Money Is A Tool
(This is a potential excerpt from an upcoming book – please tell me what you think.)
Money is a tool none of us is taught to use properly.
This could seem arguable and unimportant, but it is neither. It is in fact hard to overstate both the importance of this lack of teaching or the power of the tool.
Money is the most ubiquitous, flexible and powerful tool in our lives, and so it is extremely dangerous not to teach people how to use it properly.
Consider just three uses of money, two good, one bad.
- Pricing a derivative option
- Effective allocation of donations to a charity
- Credit card debt to buy luxury goods
You might think the first two items are deliberately obscure, but they’re not. Derivative pricing is one way of creating insurance, (hedge funds initially got their name due to their strategy of “hedging” or insuring with derivatives) a pretty important and powerful tool. Without insurance or hedging, entire industries would be so volatile as to perhaps be unmanageable, or too costly to scale up.
On a different spectrum, we can choose how to donate to charity by comparing how many lives our donation might save or improve. Most people follow their emotions with this, which isn’t wrong, but the Effective Altruism movement tries to provide large-scale donors guidance on where and how their dollars might make the most difference to the world – which couldn’t happen without money being used in the calculation. As a tool, it can and does save millions of lives.
And then there’s the consumer credit and luxury goods industries which deploy decades-learnt psychological marketing techniques to put hundreds of millions of people on the wrong side of the compound interest equation – which FIRE enthusiasts consistently misquote Einstein saying was the greatest mathematical discovery, the eighth wonder of the world or even the most powerful force in the universe (he probably never said any of it).
You know which of the three you were taught.
Perhaps not at school, but we all know which was the last one that sent us some information. I’ve never had a letter through my door offering me a free course on derivative pricing (a course I have actually done, badly) nor have I ever seen a glossy advertisement for effective altruism. But my credit cards are my most regular correspondents, and I can’t avoid ads for expensive things that will supposedly make me more attractive, or complete me. Good luck with that.
These are just three of the functions the money tool offers. There are countless others, too many to even start listing, and so powerful that they drive most of our entire civilisation.
Compare that to a power saw, which we obviously wouldn’t give to our children. Or a knife. Or a pair of scissors we won’t let our child touch if it hasn’t got rounded edges, and plastic covering the blades, and they’re being supervised like a hawk.
But we give them money at Christmas. We connect money and love and happiness at the youngest, most influential age.
We understand instinctively that tools have power, that do jobs, that can be positive or negative – and that we must learn to use them. Screwdrivers. Hammers. Spanners. Wrenches. They all do the same thing, but not in the same way. They’re appropriate at different times. We have to learn.
But because we don’t learn that money is a tool, we don’t learn to use it effectively. And we pass this lack of learning down to our kids in turn.

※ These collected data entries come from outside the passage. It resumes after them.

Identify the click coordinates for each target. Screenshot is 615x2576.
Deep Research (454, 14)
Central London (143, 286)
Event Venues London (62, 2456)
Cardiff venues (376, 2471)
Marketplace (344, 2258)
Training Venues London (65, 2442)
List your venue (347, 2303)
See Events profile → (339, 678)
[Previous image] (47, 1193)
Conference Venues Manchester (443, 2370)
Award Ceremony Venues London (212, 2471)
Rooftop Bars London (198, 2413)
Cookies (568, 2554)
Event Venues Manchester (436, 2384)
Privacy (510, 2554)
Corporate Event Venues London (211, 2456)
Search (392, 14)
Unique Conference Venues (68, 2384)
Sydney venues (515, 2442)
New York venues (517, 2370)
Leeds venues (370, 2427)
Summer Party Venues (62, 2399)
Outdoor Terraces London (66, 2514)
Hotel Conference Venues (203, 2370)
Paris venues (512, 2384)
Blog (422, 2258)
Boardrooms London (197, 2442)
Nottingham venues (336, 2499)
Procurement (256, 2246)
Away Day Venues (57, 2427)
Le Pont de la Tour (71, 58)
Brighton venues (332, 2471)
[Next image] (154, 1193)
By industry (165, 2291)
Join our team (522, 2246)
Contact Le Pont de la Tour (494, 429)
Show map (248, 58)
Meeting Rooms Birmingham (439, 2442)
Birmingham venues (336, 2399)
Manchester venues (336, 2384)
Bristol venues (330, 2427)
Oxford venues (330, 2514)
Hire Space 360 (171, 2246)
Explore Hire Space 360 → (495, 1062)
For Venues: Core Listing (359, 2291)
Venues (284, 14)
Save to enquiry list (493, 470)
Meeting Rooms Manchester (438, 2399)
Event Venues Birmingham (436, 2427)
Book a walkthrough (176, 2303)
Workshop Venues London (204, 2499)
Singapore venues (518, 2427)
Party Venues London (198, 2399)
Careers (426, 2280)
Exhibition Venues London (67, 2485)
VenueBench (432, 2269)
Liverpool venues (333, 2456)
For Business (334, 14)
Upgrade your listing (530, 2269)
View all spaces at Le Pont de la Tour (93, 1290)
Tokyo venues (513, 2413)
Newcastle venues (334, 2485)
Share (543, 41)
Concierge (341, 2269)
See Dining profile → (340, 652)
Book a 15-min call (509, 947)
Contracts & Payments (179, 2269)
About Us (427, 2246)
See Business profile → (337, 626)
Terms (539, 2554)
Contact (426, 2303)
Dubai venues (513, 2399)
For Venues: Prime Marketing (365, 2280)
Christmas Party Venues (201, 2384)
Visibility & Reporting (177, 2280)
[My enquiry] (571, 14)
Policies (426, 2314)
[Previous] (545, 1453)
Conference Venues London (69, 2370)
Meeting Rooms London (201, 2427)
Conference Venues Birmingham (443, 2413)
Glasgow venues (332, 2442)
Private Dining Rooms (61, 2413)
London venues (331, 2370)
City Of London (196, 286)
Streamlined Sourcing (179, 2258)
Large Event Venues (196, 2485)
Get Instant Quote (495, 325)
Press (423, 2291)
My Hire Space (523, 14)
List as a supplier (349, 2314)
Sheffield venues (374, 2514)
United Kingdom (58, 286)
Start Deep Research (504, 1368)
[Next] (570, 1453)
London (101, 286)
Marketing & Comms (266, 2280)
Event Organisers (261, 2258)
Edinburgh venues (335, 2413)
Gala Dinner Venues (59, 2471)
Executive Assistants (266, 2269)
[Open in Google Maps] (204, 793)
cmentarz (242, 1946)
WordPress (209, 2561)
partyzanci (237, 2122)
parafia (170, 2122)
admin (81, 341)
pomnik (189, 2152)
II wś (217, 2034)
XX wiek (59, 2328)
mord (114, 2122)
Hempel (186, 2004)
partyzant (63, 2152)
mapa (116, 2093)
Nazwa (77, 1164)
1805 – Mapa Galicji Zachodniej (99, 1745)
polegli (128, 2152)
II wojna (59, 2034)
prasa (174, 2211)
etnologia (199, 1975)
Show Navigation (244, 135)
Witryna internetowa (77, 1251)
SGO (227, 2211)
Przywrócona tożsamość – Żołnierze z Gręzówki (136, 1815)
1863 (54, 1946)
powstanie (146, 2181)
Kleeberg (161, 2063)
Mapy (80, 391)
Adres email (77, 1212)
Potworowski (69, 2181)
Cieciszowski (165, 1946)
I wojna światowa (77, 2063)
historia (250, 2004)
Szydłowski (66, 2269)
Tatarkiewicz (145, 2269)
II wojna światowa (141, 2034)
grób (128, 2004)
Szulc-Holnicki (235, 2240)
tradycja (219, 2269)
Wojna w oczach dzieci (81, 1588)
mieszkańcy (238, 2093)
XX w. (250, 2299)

We let our kids loose in the tool shed without the faintest idea of what’s inside, because we don’t know it ourselves.
Time And Energy
To understand what this tool is, we should start by looking what it is made of. Not paper, gold or electrical signals in a computer, but money is made of time and energy.
I put time and energy into some money, or rather to get some money from someone else, and I get some time and energy back when I give that money to a third person.
More correctly, money as a concept probably began as a debt to repay someone: the first evidence of money is a kind of tally-stick, a record of a debt that can be repaid with assets, that will themselves have been the result of time and energy.
Time and energy might seem to be abstract concepts, but they are the defining concepts of human life. Throw in imagination and creativity, more things that money can capture (we can be paid or pay for it), and we have so much of our life measured in it.
No wonder Thoreau said, “The price of anything is the amount of life you exchange for it.”
Here we have the power, and the danger, of money as a tool. It can measure, reflect, transfer, capture and even store all human endeavour. It can transfer the good and the bad, the best and the worst, that we can do.
Any other tool you can think of, money can buy. Any tool you can invent, money can invest in the factory to build. Any capacity that humans have, money can measure, store or transfer.
It can buy a gun, so it is as powerful as that. It can buy an MRI scanning machine, so it is as powerful as that. It can buy a book to teach people how to manage their money, so is as powerful as hopefully that can be.
Nothing else can do this.
Nothing else even nearly this powerful do we fail to teach people how to use before we put it in their hands.